I think that's a fundamental misunderstanding of science. For starters, scientists have acknowledged for decades that the world we see and experiment with is not an objective reality. We know that our senses are dull compared to all the information that bombards the planet on a daily basis, but the reason experiment continues is that it yields results. We know that there must be an objective reality, even if we cannot experience it in its fullness, otherwise our technologies wouldn't consistently work in line with our derived laws of physics.

I also think you're relying on an image of science that has been popularised by Hollywood. There is nothing cold about it, and people don't retreat into it, finding comfort in numbers. Data is simply a tool used to reach conclusions; scientists do the work they do because they are fundamentally _passionate_ people who see beauty in the world around them. It takes a very special kind of passion and drive to enter a career in research - far more than you see in the average population working in IT or retail or finance or service industries. In fact, conducting science is surely a way of _confronting_ our daunting realities, while others retreat into art and entertainment to hide from it. See? It just depends how it's framed, and given that either side can frame it to suit their prejudices, that's indicative of misapprehensions in both camps.

******************************

== EXERCISE SET ==
A) In the passage about science, write out the part from "I think that's" up to and including "laws of physics.", renaming "objective reality" as "external reality".
B) Why, according to the passage about science, must there be an objective reality even though we cannot experience it in its fullness?

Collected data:
******************************

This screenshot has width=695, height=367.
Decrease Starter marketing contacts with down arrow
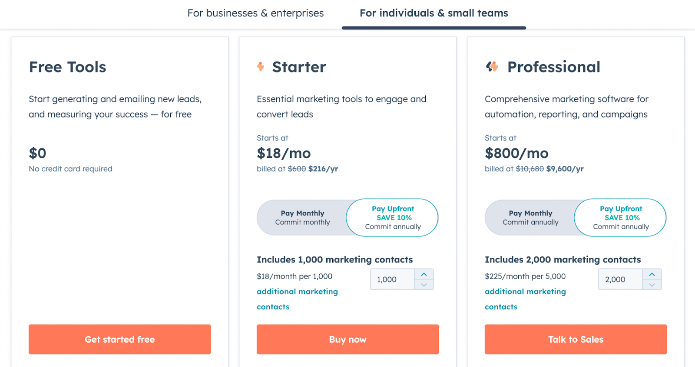pos(424,285)
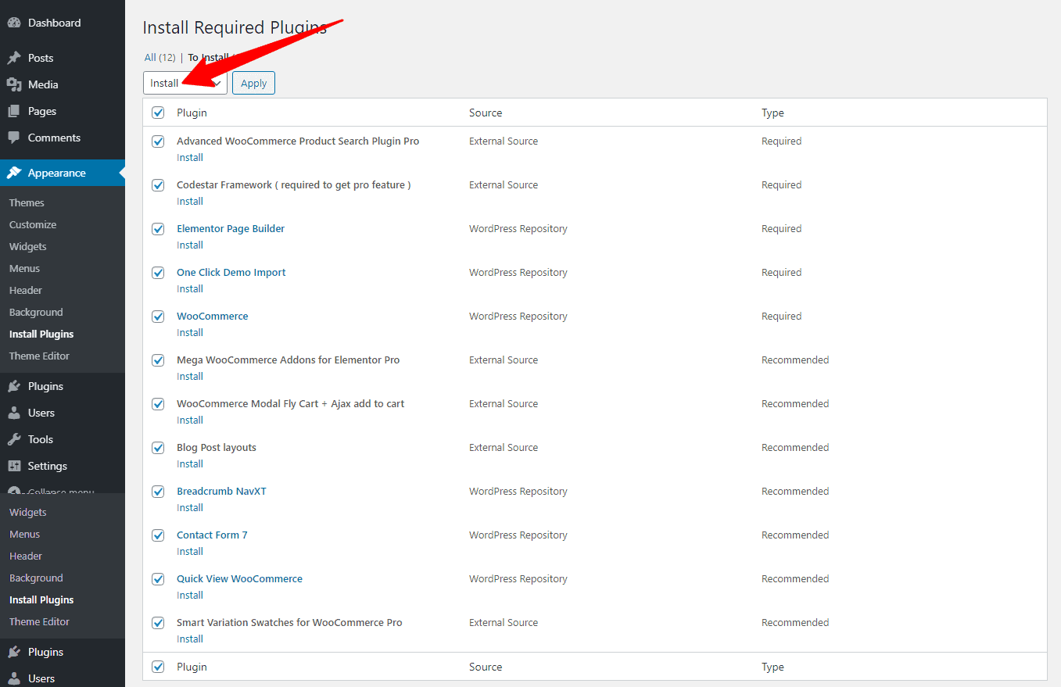Screen dimensions: 1061x687
Task: Click the Comments speech bubble icon
Action: pos(14,138)
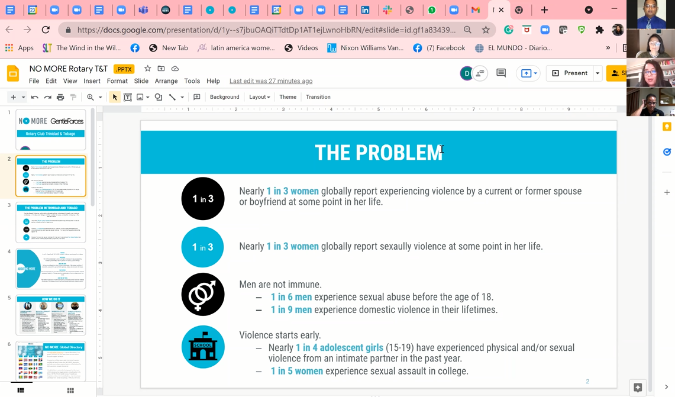Click the Redo arrow in toolbar
The width and height of the screenshot is (675, 397).
click(47, 97)
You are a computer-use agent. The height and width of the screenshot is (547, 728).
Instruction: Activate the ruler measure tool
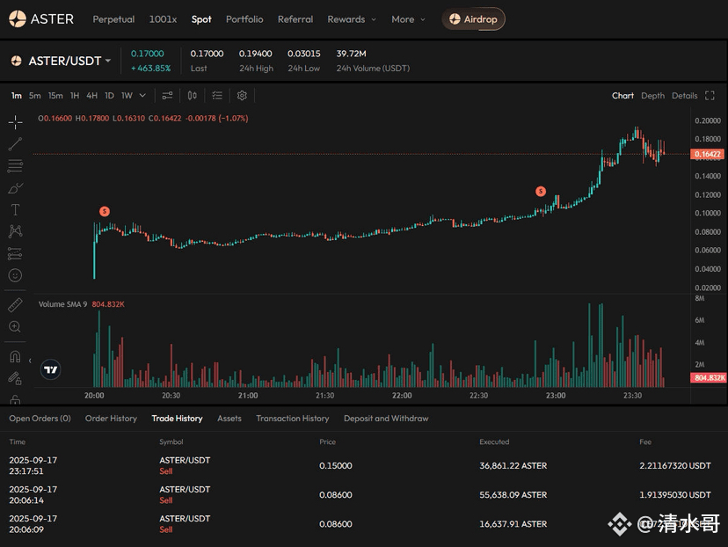click(x=15, y=304)
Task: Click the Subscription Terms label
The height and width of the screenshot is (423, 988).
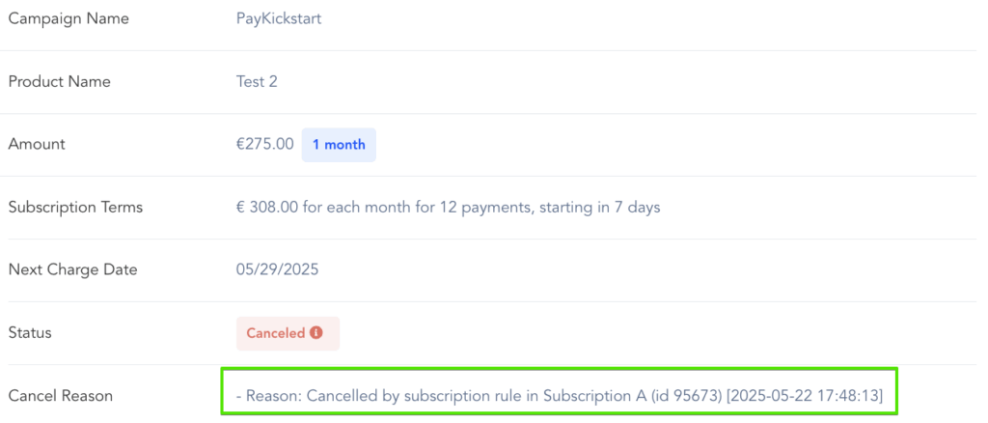Action: tap(75, 208)
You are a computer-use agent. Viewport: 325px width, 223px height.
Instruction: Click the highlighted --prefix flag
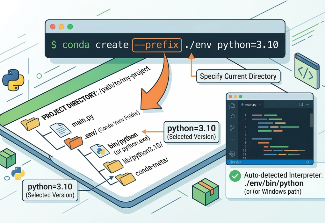pos(156,45)
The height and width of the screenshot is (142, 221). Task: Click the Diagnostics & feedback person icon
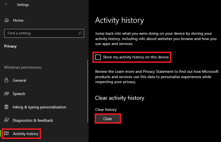coord(7,120)
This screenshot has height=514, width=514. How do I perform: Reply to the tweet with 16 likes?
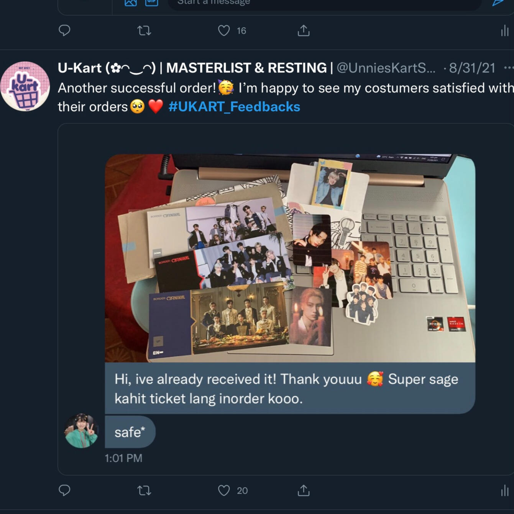(64, 30)
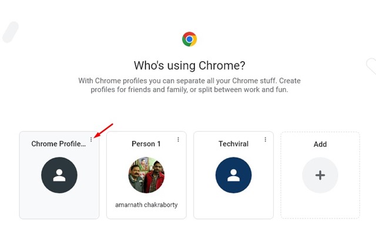Viewport: 376px width, 249px height.
Task: Select the Person 1 photo avatar
Action: (146, 175)
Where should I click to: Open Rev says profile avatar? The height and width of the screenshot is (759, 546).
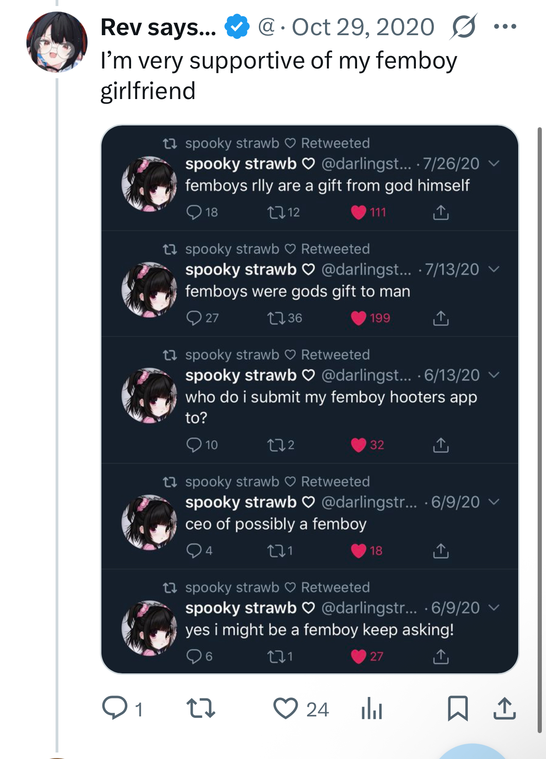57,42
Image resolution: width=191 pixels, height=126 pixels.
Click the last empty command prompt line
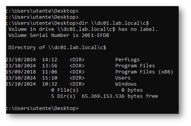click(42, 108)
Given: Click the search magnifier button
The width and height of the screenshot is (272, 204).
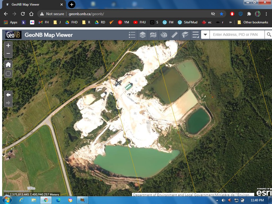Looking at the screenshot, I should (x=269, y=35).
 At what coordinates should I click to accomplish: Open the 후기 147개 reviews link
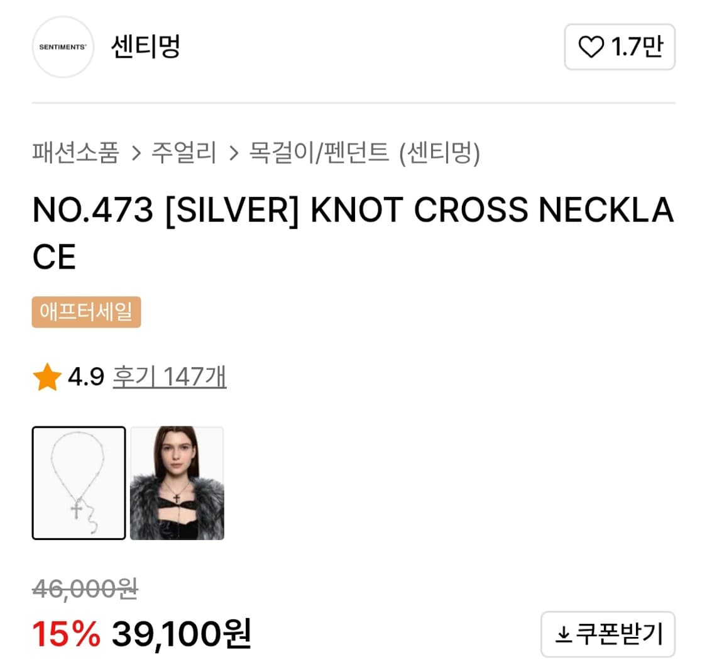point(170,378)
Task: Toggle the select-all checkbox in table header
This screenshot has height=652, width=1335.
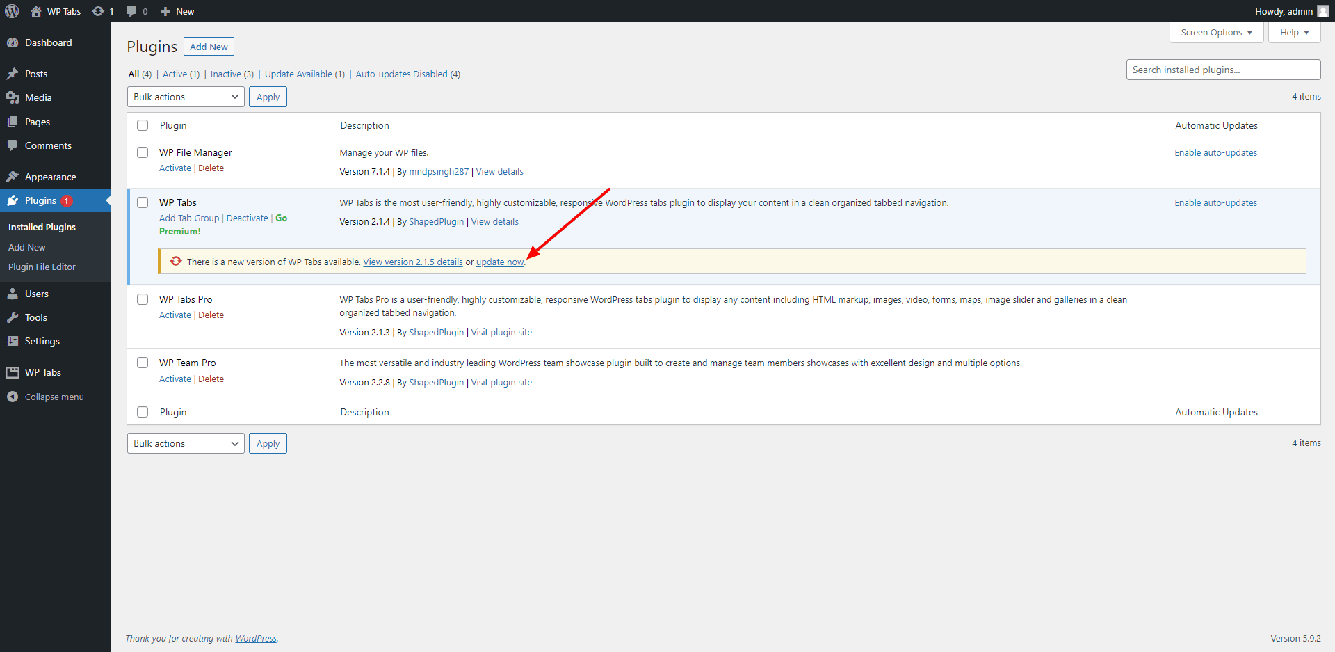Action: [x=143, y=125]
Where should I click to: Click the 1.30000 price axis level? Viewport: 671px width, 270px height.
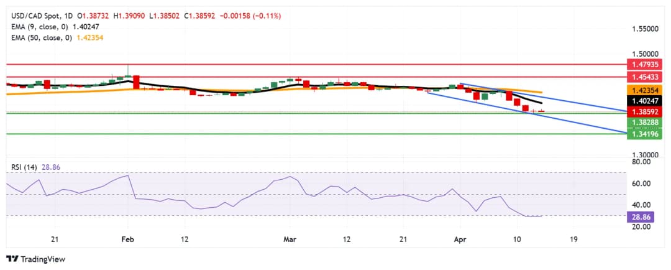pyautogui.click(x=645, y=155)
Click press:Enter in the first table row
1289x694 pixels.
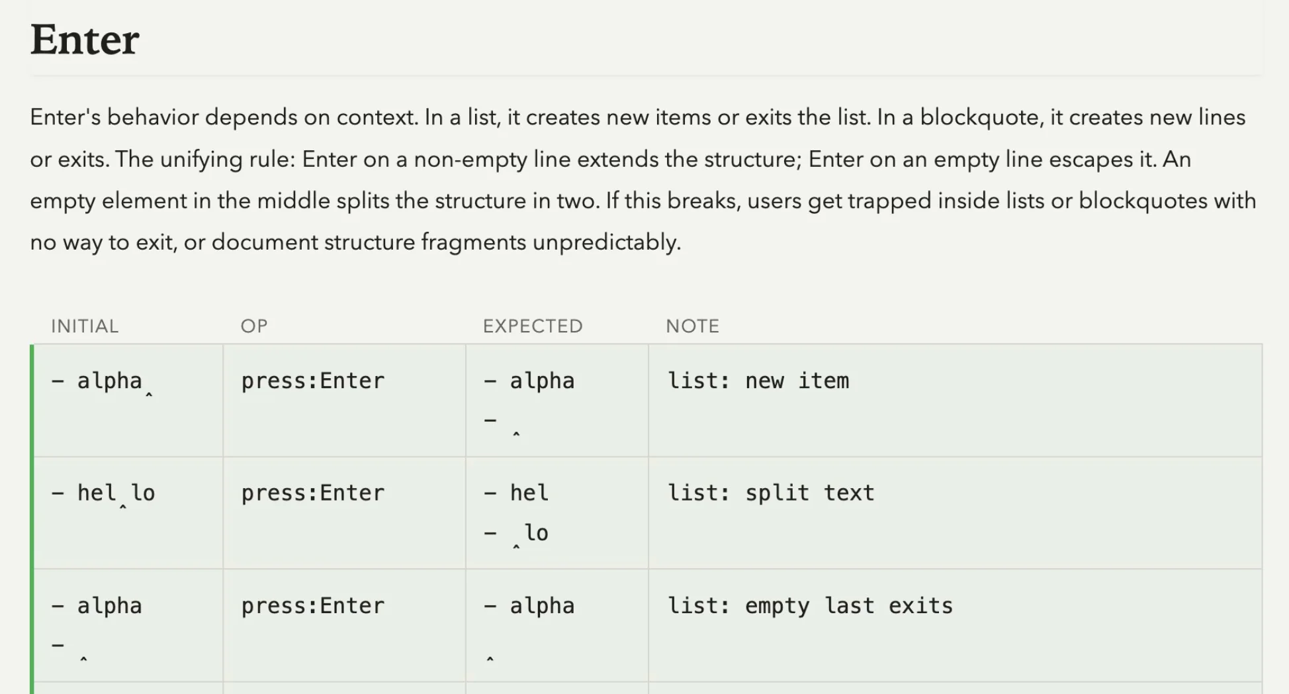coord(312,381)
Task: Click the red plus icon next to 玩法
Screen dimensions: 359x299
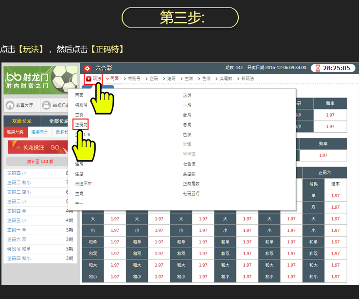Action: click(89, 79)
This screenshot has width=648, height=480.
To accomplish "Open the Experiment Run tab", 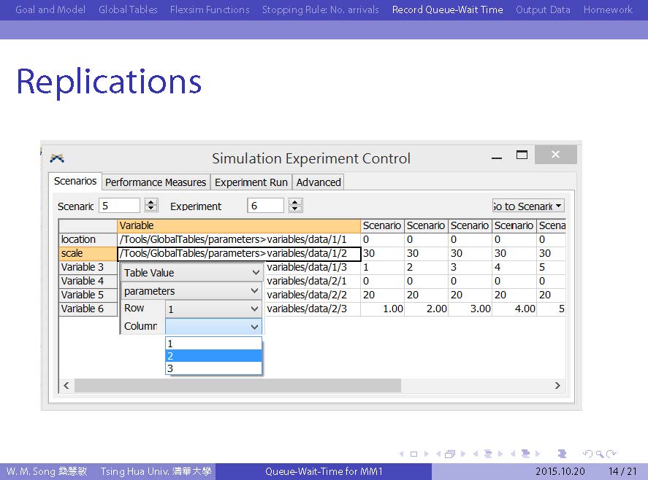I will [x=251, y=182].
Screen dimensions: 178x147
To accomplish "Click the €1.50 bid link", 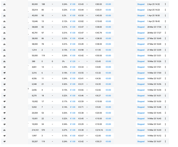I will click(x=72, y=50).
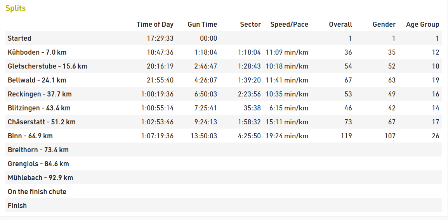Select the Grengiols - 84.6 km split
The height and width of the screenshot is (220, 448).
point(224,164)
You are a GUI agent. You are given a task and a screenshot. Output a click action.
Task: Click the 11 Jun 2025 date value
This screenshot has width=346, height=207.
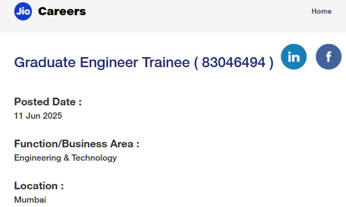click(38, 116)
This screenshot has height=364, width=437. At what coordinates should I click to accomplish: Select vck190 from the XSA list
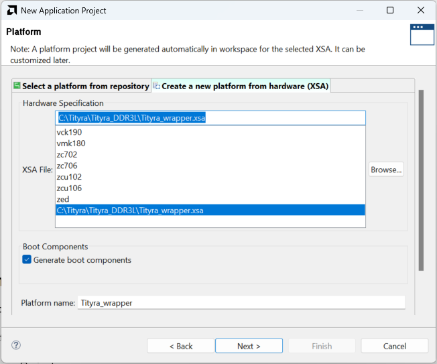tap(70, 132)
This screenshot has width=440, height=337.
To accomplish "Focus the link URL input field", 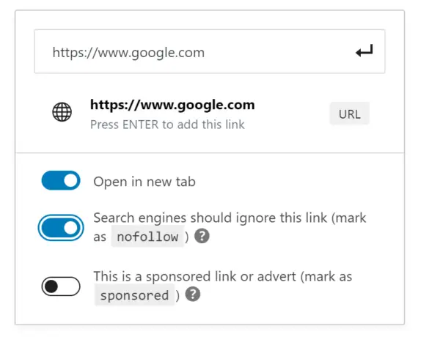I will click(210, 51).
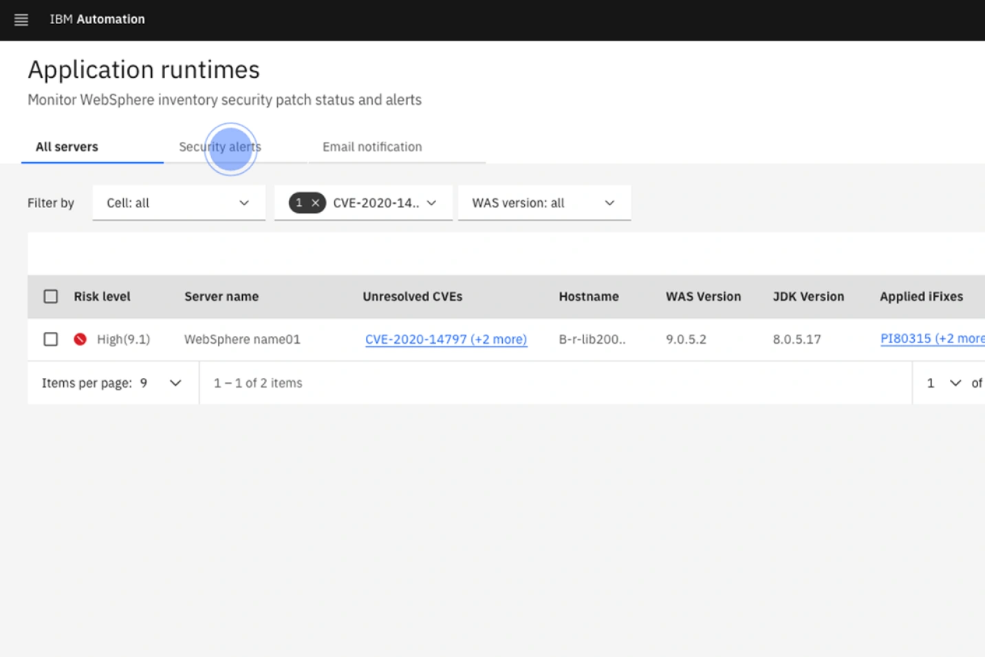This screenshot has width=985, height=657.
Task: Select all servers with header checkbox
Action: tap(51, 297)
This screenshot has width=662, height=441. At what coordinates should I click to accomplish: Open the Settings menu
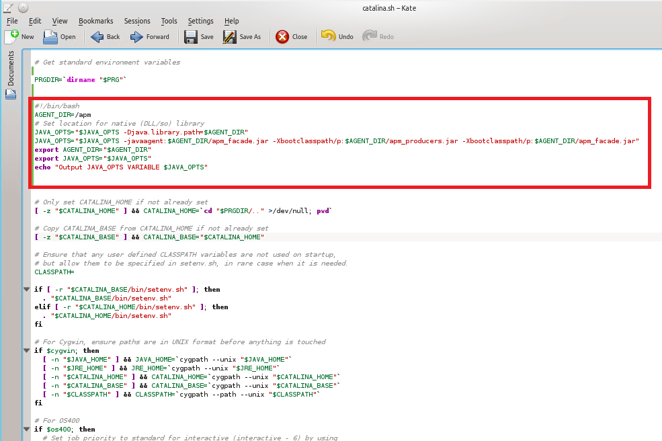tap(200, 20)
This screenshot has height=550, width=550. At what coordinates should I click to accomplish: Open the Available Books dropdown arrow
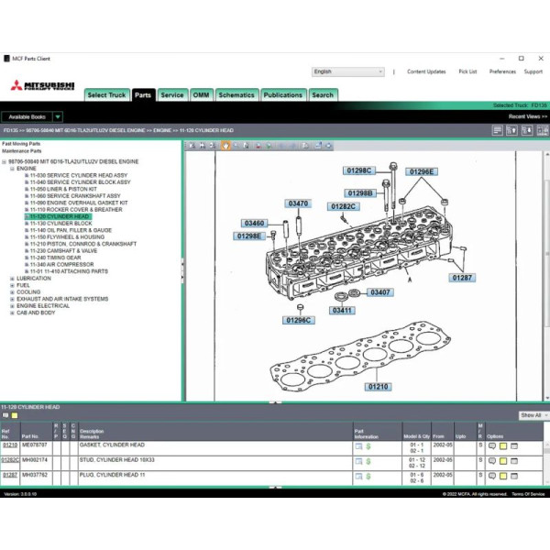point(58,116)
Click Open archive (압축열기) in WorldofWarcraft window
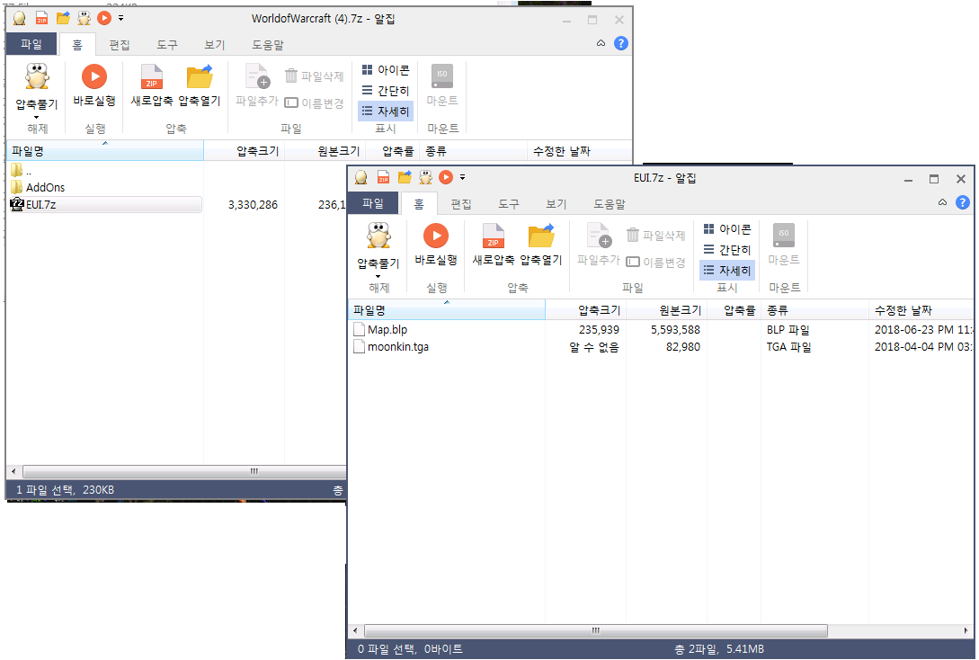This screenshot has height=660, width=979. pyautogui.click(x=199, y=85)
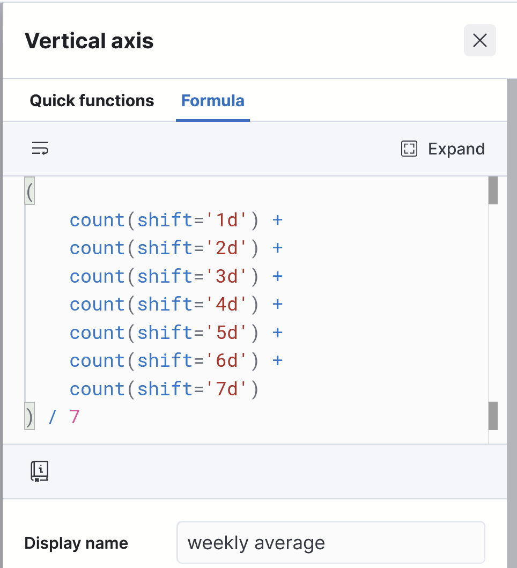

******************************

== ANSWERS TO THIS EXERCISE ==
A)
I think that's a fundamental misunderstanding of science. For starters, scientists have acknowledged for decades that the world we see and experiment with is not an external reality. We know that our senses are dull compared to all the information that bombards the planet on a daily basis, but the reason experiment continues is that it yields results. We know that there must be an external reality, even if we cannot experience it in its fullness, otherwise our technologies wouldn't consistently work in line with our derived laws of physics.

B) If there were no objective reality, our technologies would not consistently work in line with the laws of physics we have derived.